Certes, la vie d’homme ou de femme politique n’est pas toujours rose… Mais quel autre métier permet d’avoir une chance sur cinq de décrocher un emploi à 100 000 $ sans aucun diplôme demandé?

Les indemnités et allocations prévues pour les députés font rêver… 99 178 $ au minimum, pour les membres du Bureau de l’Assemblée nationale, auxquelles s’ajoutent les remboursements de frais de déplacement et de logement, entre autres.

Pour prétendre à ces revenus en tant qu’élu, il n’y a pas de diplôme requis spécifique à la fonction. On constate néanmoins qu’à haut niveau, les responsables politiques ont derrière eux un bagage universitaire certain : la chef du Parti Québécois, Pauline Marois, et le chef de la Coalition Avenir Québec, François Legault, ont une maîtrise en administration des affaires. Jean-Martin Aussant, d’Option nationale, a pour sa part un baccalauréat dans cette même discipline ainsi qu’une maîtrise en sciences économiques. Jean Charest est avocat de formation, et Amir Khadir a prêté le serment d’Hippocrate.

Une solide formation universitaire semble être une constante, mais tout est possible. Par exemple, François Bonnardel, député de Shefford pour la Coalition Avenir Québec, n’a que des études collégiales en sciences du Cégep du Vieux-Montréal.

Cela dit, pour être pris au sérieux, un parcours universitaire en droit ou en économie est approprié, idéalement parachevé par un passage en sciences politiques.

Ce cursus se doit d’être irréprochable. Vos adversaires iront sans scrupule chercher les moindres anecdotes ou mauvais résultats qui pourraient salir votre image.

Qualités intrinsèques 

L’essentiel pour un homme ou une femme politique est sa capacité à rassembler.
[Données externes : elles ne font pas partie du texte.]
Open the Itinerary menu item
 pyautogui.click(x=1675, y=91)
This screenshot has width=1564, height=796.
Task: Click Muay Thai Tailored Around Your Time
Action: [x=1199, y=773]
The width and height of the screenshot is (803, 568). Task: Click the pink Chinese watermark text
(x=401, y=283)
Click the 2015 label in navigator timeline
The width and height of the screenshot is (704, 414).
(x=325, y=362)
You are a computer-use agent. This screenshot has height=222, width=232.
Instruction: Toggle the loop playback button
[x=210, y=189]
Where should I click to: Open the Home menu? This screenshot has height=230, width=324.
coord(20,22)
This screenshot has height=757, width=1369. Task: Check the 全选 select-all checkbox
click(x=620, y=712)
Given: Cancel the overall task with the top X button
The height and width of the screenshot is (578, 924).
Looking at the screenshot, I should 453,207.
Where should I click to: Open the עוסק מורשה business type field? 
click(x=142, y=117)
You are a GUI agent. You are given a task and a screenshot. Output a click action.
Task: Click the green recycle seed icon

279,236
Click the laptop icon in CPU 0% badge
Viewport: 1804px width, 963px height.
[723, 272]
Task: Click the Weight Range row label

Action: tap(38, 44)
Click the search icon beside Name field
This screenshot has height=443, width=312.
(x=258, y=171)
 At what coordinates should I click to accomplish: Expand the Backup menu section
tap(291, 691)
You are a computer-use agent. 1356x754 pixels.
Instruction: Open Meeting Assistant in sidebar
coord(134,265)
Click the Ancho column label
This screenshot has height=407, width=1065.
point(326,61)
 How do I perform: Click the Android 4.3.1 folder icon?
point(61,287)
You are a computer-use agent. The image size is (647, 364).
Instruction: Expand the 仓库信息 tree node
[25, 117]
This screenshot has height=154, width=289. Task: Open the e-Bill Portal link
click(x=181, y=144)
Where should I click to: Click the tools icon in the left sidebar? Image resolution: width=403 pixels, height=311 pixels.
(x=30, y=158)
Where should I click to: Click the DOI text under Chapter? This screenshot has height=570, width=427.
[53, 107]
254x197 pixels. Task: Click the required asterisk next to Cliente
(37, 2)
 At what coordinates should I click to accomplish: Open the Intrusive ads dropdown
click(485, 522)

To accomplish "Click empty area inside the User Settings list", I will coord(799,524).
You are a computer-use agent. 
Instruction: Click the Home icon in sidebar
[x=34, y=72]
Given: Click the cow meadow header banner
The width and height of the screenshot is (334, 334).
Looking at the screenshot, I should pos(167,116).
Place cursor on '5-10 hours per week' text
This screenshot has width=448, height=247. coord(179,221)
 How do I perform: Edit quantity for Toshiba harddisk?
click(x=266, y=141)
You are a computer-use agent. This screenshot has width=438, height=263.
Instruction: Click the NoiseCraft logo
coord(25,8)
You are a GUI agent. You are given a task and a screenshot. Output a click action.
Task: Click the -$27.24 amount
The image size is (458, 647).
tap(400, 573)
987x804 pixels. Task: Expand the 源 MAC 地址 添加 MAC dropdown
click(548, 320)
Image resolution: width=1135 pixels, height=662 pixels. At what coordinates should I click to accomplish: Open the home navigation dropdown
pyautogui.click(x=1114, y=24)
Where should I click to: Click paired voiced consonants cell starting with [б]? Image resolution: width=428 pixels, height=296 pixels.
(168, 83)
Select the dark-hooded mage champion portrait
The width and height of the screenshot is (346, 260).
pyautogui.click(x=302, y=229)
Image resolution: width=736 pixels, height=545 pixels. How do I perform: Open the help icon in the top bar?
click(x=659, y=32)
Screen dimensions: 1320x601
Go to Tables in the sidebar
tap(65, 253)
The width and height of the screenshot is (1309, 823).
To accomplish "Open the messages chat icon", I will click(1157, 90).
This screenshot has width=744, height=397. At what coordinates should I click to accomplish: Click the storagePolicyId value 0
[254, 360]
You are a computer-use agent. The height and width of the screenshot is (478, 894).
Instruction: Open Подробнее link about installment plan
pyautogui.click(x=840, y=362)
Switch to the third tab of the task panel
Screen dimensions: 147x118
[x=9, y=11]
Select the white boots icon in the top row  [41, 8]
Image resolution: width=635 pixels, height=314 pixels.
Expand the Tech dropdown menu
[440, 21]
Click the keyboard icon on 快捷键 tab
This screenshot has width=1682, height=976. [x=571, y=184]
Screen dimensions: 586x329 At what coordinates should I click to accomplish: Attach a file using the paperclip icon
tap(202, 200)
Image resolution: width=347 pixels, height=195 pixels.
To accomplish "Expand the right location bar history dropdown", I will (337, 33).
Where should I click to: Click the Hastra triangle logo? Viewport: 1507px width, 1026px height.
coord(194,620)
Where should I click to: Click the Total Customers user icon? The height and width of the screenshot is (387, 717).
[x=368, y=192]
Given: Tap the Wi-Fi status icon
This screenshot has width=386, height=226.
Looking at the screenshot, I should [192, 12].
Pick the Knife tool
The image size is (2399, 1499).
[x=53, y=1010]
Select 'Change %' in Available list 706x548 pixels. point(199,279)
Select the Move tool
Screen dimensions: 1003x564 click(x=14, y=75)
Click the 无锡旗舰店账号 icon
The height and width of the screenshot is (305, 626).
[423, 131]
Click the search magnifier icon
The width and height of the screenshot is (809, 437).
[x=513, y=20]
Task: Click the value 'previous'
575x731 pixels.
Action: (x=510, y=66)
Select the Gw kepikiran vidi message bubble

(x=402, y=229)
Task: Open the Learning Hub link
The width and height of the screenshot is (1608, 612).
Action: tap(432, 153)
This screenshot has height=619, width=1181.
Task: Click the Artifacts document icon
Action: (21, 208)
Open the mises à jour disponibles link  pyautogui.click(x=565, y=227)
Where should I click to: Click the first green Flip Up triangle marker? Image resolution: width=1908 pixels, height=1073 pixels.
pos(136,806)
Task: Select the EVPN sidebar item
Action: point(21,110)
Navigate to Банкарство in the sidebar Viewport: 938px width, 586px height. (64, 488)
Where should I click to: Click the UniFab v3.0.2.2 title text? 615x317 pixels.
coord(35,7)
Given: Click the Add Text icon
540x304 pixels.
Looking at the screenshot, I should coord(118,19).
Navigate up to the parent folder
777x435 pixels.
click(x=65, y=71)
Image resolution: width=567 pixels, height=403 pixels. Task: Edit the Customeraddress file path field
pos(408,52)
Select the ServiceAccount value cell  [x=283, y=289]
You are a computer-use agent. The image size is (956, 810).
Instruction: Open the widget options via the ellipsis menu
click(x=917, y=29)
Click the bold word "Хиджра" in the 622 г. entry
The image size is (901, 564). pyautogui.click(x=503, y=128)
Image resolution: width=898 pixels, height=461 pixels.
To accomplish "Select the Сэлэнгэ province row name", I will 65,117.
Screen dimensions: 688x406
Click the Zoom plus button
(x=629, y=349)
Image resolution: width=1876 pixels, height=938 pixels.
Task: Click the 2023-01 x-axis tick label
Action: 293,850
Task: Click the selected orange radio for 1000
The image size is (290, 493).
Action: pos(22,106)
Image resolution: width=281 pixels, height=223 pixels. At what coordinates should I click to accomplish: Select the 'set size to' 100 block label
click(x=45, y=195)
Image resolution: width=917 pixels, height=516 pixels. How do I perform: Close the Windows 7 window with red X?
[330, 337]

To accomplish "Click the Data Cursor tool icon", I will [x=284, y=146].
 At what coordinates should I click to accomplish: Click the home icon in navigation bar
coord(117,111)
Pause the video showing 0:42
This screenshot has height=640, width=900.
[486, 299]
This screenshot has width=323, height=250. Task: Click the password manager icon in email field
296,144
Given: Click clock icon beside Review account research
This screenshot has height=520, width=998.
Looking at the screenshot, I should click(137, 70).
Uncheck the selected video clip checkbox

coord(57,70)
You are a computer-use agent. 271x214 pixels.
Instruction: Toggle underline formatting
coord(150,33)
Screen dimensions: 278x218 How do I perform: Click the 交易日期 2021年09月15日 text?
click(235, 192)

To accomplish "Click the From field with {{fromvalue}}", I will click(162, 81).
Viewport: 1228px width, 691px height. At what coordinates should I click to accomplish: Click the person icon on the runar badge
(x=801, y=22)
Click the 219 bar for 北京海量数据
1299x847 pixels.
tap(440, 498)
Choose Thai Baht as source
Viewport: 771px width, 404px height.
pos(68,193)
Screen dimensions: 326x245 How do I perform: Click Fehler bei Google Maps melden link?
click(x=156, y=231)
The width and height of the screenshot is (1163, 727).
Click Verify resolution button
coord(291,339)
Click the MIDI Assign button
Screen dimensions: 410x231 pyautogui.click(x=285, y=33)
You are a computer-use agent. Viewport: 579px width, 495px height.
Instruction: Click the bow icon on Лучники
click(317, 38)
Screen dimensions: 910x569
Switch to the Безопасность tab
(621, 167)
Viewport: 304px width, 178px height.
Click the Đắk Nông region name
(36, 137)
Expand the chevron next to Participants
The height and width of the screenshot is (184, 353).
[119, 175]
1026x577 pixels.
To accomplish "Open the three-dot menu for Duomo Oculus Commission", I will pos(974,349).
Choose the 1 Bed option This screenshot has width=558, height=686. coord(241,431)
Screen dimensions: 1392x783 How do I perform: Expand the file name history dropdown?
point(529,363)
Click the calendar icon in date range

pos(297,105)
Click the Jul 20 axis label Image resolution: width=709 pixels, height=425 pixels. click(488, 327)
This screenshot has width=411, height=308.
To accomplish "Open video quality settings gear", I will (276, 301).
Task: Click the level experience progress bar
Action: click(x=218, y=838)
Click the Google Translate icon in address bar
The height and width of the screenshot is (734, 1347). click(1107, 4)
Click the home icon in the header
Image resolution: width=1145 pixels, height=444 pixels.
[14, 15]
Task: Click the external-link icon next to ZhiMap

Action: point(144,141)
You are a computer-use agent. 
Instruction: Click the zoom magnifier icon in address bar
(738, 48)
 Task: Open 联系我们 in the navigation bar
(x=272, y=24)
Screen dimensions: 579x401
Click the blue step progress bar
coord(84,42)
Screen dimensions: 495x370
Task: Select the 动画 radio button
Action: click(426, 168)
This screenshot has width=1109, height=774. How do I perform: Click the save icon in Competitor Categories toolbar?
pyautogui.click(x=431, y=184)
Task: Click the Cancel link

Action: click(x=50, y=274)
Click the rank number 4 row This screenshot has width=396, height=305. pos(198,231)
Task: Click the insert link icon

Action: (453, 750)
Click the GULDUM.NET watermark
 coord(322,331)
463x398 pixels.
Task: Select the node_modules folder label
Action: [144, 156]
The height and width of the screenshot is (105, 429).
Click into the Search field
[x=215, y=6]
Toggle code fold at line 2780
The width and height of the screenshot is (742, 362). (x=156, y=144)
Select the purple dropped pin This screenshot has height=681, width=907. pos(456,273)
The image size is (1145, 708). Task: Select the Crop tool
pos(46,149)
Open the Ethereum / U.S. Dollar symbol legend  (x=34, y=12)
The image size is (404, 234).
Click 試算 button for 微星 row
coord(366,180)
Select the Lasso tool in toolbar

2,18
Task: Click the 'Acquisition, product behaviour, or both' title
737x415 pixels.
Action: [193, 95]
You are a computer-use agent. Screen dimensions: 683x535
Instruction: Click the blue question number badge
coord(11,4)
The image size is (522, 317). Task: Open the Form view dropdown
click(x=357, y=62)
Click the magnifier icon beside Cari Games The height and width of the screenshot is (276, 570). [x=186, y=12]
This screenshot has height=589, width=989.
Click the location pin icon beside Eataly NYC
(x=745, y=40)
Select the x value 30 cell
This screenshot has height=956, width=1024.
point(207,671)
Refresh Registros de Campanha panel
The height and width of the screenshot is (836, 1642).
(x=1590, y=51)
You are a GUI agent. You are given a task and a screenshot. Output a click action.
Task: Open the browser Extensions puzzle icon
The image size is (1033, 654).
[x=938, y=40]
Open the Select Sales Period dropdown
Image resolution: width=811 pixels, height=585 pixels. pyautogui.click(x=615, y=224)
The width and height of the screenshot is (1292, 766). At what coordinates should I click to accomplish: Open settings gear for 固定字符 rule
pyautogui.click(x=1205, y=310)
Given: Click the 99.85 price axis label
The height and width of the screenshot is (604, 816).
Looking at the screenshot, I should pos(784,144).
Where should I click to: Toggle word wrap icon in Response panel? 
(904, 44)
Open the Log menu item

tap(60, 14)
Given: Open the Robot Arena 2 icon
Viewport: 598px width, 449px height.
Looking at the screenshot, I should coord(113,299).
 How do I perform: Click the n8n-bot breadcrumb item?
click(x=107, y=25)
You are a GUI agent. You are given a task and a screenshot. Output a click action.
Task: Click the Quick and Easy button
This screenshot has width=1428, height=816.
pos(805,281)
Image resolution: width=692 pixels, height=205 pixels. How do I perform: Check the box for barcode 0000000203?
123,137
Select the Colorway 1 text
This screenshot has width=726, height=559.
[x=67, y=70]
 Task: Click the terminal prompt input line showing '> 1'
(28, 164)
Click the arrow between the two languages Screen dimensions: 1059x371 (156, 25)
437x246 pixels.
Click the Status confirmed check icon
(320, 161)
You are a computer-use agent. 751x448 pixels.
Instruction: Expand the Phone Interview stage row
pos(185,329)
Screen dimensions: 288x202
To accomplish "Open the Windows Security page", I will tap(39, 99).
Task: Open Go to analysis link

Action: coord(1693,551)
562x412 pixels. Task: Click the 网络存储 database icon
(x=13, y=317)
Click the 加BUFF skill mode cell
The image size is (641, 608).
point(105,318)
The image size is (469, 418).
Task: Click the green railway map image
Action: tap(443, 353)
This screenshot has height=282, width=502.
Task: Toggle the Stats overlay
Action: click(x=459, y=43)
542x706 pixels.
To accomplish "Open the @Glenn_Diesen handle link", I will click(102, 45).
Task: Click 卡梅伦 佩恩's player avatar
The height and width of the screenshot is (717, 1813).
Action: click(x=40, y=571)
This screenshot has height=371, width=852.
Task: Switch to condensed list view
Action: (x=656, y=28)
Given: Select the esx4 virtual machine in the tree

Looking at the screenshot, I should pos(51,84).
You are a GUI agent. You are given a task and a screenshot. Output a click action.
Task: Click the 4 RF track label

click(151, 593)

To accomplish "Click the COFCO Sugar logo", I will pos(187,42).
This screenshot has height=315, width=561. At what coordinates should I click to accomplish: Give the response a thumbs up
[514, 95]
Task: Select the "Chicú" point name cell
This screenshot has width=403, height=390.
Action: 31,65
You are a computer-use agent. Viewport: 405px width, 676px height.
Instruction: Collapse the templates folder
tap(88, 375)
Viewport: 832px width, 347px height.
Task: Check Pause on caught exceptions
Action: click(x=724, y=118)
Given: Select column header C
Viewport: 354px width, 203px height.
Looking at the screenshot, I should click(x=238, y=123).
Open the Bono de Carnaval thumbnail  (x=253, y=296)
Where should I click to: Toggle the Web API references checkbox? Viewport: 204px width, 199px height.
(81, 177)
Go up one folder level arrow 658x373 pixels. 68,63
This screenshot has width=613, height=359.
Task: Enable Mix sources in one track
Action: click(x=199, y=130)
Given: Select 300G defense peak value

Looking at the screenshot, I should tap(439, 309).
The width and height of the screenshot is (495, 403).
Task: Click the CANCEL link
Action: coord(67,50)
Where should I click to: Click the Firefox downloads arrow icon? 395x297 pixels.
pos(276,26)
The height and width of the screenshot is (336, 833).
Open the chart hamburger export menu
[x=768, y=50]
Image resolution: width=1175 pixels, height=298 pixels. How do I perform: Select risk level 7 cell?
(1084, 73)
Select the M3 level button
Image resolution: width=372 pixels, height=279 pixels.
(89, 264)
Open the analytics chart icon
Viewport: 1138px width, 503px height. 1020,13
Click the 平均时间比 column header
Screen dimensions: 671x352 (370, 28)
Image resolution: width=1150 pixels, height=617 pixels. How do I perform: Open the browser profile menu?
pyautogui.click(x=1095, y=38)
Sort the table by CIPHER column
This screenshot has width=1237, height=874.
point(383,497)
Au-delà du CV, un personnage politique doit pouvoir se différencier et sortir du lot. Il faut faire preuve de charisme et d’une extrême habileté oratoire en public.

Un sens aigu de la négociation semble indispensable pour favoriser les consensus et attirer les soutiens des leaders d’opinion qui aideront au rassemblement en étant porte-parole du parti.

Un élément très important de la politique moderne est sans nul doute la communication. Il est préférable, et fortement recommandé, d’avoir une excellente compréhension des nouveaux enjeux qui y sont reliés et des contacts capables de monter une équipe de stratèges en communication qui vous portera au top de l’exposition médiatique.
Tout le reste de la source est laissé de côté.